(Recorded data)
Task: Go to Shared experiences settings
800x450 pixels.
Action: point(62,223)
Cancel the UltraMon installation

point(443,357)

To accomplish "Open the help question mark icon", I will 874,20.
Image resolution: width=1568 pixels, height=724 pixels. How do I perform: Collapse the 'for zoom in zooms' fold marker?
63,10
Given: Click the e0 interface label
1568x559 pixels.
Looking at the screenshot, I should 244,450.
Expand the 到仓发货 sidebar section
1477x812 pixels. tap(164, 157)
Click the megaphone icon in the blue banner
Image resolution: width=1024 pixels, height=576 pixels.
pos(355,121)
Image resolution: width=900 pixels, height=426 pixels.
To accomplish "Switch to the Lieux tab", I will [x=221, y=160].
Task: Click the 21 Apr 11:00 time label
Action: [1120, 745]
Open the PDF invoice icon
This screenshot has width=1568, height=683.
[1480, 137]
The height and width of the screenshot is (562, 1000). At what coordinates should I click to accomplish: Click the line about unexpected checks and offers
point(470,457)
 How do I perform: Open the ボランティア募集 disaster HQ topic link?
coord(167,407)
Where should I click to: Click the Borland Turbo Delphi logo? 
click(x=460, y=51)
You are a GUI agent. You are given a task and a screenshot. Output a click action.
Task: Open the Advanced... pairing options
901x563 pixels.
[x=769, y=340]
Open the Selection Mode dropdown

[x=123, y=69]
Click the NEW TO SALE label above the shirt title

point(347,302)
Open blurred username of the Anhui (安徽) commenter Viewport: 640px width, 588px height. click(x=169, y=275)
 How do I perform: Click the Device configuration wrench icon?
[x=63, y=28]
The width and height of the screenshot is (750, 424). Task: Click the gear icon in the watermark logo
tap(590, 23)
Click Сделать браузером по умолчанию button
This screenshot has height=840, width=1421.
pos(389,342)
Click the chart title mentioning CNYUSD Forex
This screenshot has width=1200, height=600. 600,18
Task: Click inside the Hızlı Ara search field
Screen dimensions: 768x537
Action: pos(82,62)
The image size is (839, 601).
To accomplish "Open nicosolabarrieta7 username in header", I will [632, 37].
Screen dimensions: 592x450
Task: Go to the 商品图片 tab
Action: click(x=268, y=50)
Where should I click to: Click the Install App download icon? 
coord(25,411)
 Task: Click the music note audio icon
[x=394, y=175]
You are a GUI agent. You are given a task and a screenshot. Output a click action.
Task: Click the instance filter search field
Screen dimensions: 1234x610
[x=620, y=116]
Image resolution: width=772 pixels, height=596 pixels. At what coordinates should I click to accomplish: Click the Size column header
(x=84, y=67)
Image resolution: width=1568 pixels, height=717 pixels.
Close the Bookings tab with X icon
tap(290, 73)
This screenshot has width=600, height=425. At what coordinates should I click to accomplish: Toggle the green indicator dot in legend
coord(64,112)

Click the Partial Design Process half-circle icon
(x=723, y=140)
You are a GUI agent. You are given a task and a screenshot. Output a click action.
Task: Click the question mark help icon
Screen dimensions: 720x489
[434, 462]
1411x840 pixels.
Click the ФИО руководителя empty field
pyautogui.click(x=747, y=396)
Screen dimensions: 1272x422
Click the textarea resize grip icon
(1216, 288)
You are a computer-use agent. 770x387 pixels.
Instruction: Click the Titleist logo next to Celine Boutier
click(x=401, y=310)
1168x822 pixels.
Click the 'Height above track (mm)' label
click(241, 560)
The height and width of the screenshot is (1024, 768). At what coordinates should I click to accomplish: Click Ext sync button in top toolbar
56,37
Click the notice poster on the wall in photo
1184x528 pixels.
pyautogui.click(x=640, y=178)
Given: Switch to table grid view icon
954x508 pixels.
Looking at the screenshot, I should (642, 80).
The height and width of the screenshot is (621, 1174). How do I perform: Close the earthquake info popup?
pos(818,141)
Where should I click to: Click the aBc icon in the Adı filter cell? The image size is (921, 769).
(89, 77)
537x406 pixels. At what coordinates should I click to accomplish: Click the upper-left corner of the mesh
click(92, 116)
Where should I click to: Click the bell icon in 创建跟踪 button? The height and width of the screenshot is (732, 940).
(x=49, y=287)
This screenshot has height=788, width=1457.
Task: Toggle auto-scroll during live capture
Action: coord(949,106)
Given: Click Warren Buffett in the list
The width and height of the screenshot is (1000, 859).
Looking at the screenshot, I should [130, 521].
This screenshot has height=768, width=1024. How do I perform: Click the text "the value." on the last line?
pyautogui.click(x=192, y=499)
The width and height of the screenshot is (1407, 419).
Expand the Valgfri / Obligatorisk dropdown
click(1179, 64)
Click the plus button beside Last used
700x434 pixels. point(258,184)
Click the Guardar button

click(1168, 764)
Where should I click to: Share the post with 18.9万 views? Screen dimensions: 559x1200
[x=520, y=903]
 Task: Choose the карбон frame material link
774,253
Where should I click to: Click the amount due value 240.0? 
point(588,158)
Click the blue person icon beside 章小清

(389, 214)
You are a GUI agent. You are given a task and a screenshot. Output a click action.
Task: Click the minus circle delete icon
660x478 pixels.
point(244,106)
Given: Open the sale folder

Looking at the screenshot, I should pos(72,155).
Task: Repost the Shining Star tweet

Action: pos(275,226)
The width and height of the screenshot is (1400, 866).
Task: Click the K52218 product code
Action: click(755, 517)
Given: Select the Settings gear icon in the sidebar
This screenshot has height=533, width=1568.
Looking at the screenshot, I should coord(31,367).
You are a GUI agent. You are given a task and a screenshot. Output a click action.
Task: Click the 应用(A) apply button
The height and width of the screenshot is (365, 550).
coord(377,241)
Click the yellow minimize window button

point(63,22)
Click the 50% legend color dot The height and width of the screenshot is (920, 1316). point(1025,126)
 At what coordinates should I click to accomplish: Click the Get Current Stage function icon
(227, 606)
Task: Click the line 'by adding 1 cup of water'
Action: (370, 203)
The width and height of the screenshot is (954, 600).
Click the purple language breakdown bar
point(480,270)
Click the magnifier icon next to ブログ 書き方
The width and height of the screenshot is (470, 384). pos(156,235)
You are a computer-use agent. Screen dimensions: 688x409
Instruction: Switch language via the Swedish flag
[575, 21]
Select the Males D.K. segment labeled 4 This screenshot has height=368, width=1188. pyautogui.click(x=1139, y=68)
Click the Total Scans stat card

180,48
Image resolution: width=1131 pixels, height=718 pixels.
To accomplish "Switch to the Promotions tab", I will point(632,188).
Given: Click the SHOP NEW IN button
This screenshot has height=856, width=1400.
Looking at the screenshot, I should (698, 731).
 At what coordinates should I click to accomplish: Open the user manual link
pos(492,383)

#### TASK TO COMPLETE:
The string "help" may appear in lines of the entries above. Say how many such lines there are, as a number only.

#### ANSWER FOR THE TASK:
2